(Stored items)
********************

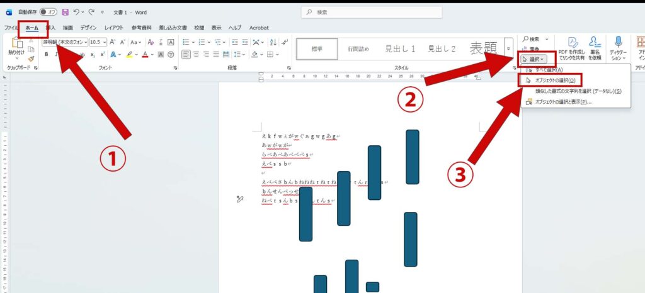This screenshot has width=645, height=293.
Task: Toggle the superscript button
Action: (103, 55)
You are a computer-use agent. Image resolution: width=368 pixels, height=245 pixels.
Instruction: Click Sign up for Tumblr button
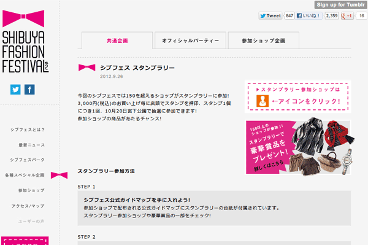click(x=341, y=5)
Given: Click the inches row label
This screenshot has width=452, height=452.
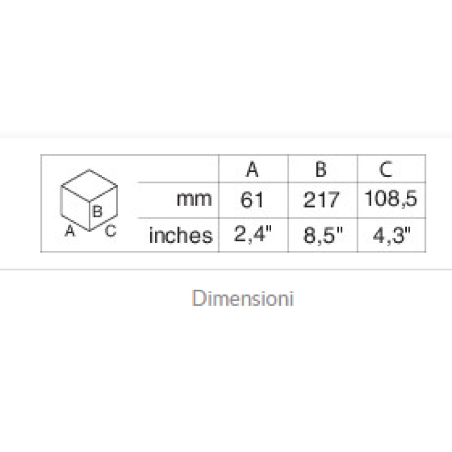Looking at the screenshot, I should tap(180, 235).
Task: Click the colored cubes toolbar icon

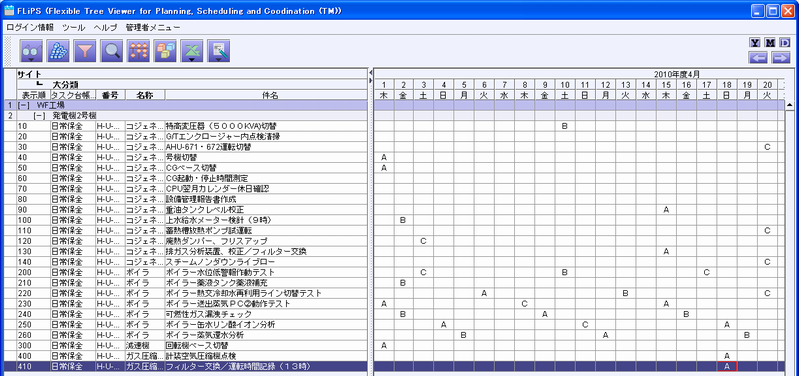Action: click(165, 51)
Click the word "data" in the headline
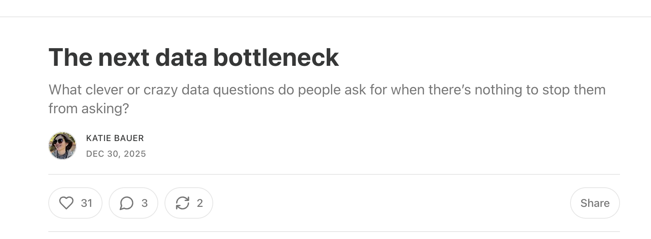Screen dimensions: 651x239 click(181, 58)
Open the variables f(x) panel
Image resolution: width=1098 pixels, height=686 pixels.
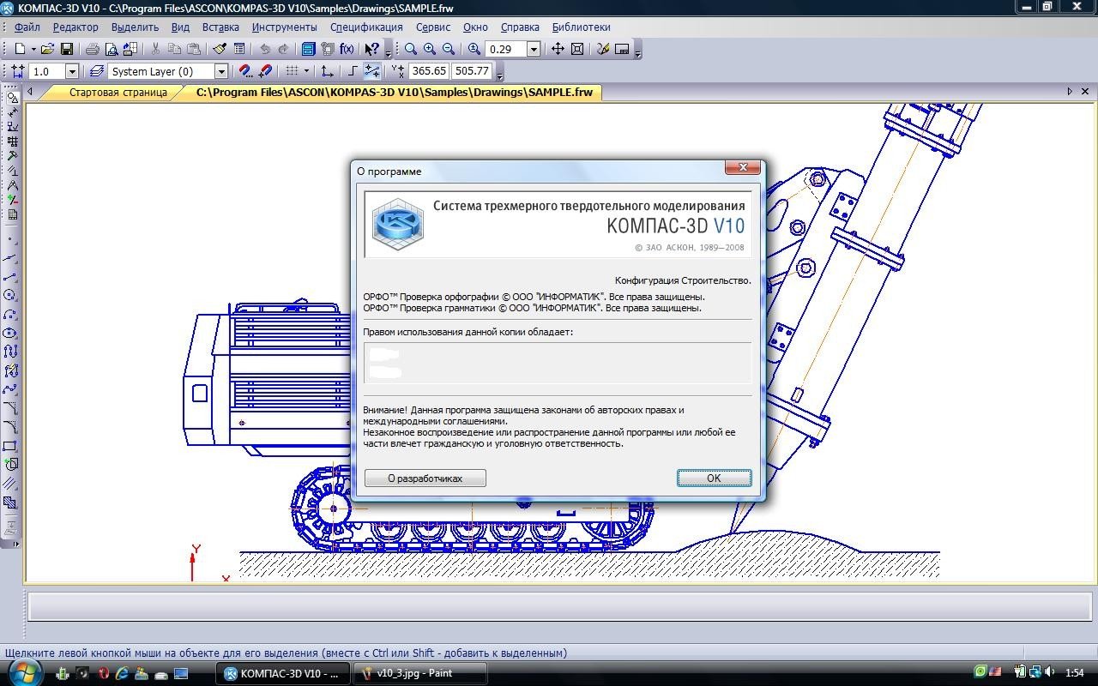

********************

Write out again the lines from the one with "Given: Click the inches row label" through the end of the records exactly, without any of the pictures.

Given: Click the inches row label
This screenshot has width=452, height=452.
Looking at the screenshot, I should tap(180, 235).
Task: Click the colored cubes toolbar icon

Action: click(165, 51)
Click the word "data" in the headline
Screen dimensions: 651x239 click(181, 58)
Open the variables f(x) panel
Image resolution: width=1098 pixels, height=686 pixels.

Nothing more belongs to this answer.